__EXERCISE__:
Transcribe the lines below verbatim, skipping the images.

▽

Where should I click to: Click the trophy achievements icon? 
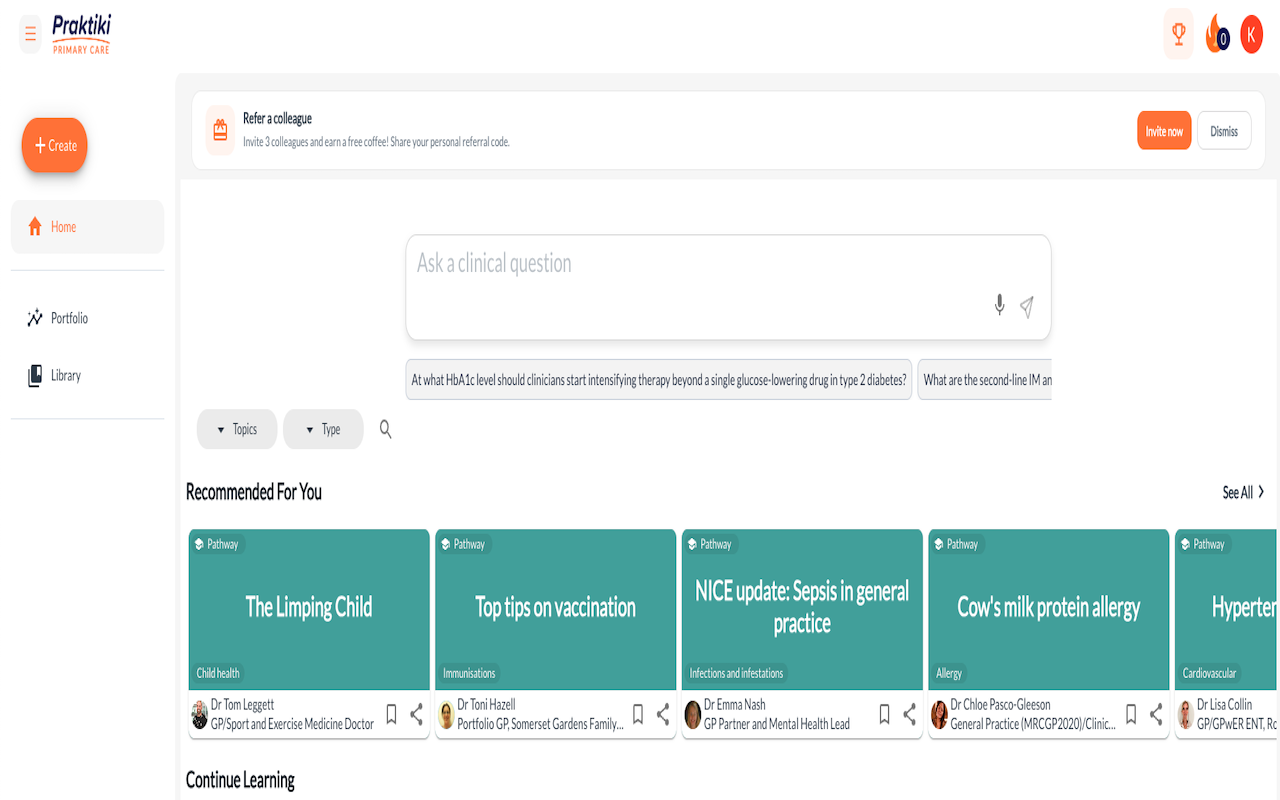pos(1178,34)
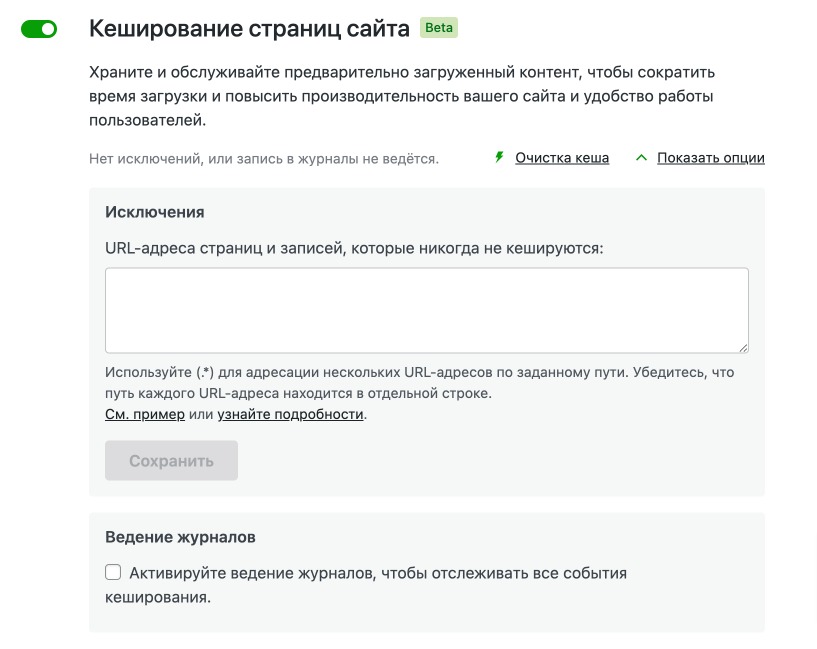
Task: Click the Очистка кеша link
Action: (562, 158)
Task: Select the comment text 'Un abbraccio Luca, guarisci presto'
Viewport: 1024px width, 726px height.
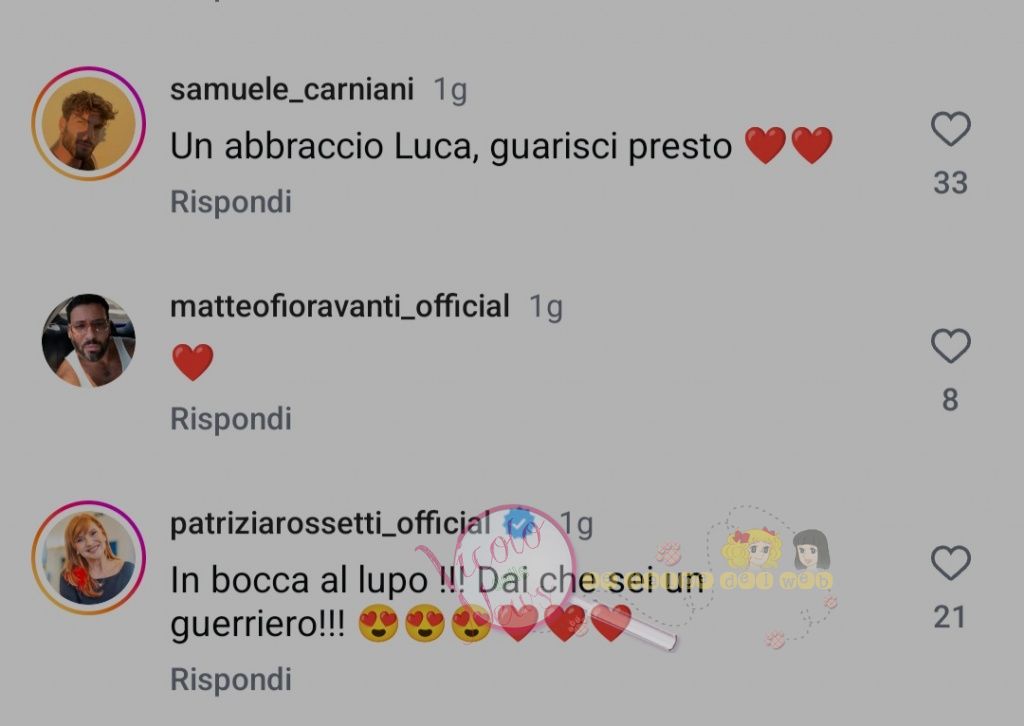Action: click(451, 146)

△

__ANSWER TO THIS EXERCISE__:
Where should I click to: Click the trophy achievements icon? 
pos(1178,34)
Task: Click the Очистка кеша link
Action: (562, 158)
Task: Select the comment text 'Un abbraccio Luca, guarisci presto'
Viewport: 1024px width, 726px height.
Action: click(451, 146)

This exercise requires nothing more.